From the listing below, work out the number of lines containing "computer" and give that number without comment.
**********
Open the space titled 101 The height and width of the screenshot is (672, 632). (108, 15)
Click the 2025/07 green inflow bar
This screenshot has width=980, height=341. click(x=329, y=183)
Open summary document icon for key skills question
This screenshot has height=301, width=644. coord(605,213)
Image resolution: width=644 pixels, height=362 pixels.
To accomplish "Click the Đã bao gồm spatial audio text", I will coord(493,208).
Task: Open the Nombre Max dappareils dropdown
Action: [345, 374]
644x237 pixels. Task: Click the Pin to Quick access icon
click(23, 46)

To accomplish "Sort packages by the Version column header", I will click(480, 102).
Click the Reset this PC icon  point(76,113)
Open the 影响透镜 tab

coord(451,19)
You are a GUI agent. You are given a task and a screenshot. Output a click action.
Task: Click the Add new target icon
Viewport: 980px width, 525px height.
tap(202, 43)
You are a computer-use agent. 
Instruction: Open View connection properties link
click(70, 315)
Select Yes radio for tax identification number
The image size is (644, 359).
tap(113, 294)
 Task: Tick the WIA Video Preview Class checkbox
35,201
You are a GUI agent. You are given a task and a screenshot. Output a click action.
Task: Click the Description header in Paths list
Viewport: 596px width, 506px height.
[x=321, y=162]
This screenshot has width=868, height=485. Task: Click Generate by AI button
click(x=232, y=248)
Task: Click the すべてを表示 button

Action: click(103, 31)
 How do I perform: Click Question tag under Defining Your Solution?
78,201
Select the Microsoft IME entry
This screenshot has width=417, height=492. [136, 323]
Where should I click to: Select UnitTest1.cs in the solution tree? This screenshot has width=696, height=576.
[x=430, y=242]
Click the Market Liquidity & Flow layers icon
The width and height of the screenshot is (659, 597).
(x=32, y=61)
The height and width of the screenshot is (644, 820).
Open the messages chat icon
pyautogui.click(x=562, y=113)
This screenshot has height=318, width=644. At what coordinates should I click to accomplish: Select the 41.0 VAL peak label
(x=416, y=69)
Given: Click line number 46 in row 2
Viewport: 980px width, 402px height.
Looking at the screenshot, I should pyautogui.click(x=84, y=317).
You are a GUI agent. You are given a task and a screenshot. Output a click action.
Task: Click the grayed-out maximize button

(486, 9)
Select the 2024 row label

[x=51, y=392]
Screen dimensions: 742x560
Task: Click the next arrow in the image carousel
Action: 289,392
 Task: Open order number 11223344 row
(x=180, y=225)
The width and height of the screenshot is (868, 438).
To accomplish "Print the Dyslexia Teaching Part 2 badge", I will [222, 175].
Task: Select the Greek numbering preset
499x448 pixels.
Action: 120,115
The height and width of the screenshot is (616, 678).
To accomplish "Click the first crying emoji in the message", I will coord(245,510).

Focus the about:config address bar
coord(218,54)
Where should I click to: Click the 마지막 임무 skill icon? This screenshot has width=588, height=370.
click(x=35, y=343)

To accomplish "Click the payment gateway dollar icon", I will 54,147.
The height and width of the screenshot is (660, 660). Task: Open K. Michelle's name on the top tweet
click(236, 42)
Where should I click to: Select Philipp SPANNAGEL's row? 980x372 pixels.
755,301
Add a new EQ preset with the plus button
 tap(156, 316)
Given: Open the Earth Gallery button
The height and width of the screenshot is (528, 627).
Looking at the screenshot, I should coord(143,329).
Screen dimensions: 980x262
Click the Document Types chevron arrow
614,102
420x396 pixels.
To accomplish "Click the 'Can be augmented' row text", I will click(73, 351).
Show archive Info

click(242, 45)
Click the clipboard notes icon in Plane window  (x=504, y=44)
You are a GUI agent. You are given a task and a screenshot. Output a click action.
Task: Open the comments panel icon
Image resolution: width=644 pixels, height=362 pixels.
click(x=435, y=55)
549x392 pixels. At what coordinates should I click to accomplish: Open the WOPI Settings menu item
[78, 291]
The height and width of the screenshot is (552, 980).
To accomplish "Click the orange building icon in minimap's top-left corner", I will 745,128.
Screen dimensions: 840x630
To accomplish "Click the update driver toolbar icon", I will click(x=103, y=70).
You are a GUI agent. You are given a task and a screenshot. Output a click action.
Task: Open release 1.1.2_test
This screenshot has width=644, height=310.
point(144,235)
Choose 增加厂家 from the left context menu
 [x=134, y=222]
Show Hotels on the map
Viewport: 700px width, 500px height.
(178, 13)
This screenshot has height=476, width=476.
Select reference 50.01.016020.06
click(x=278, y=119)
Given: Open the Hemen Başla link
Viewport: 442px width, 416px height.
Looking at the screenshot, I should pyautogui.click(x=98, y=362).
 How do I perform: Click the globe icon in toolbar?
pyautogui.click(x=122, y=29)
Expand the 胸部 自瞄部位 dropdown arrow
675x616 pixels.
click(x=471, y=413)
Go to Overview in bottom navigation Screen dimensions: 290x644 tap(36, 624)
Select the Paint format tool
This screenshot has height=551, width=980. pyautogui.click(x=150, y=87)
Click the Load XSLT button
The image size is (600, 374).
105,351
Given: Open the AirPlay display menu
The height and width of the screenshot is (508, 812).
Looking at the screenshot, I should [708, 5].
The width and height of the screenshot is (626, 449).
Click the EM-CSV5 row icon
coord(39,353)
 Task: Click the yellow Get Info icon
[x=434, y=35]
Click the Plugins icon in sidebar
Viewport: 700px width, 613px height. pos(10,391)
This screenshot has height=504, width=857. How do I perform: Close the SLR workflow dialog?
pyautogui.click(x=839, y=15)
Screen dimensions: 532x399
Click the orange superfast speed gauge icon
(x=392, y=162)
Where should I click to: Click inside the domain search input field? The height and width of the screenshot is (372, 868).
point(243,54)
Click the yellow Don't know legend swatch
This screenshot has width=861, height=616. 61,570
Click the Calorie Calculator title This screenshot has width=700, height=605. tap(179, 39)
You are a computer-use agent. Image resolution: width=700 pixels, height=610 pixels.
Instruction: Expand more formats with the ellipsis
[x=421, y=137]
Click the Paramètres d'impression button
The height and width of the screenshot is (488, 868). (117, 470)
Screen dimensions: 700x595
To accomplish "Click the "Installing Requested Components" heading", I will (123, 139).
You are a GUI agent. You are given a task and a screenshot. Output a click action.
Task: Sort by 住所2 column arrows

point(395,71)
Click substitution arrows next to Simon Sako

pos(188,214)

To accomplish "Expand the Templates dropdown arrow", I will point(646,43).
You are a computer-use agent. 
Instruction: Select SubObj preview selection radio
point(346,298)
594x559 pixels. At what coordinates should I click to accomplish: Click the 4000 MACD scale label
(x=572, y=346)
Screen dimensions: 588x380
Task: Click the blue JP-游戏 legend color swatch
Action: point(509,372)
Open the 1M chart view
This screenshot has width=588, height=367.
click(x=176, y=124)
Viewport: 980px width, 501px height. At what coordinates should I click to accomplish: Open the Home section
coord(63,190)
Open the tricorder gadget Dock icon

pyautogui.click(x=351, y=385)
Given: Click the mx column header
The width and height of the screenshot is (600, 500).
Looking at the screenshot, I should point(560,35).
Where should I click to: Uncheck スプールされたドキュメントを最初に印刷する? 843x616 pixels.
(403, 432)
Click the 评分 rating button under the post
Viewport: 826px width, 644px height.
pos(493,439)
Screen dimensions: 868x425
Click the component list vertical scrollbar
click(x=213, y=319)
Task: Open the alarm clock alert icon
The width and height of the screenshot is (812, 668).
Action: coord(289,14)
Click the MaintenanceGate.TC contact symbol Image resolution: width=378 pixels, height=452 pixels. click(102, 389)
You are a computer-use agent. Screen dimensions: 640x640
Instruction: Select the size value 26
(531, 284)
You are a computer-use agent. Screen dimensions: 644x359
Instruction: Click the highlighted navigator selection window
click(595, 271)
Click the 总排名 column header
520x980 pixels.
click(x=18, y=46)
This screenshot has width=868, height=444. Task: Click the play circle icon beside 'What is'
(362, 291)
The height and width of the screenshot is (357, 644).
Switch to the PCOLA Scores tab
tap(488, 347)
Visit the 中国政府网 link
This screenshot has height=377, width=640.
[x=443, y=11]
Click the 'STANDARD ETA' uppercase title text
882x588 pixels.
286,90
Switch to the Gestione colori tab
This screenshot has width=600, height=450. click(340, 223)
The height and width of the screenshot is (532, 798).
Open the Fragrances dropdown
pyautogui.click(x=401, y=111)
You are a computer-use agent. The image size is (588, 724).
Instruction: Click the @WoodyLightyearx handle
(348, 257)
**********
Your solution:
6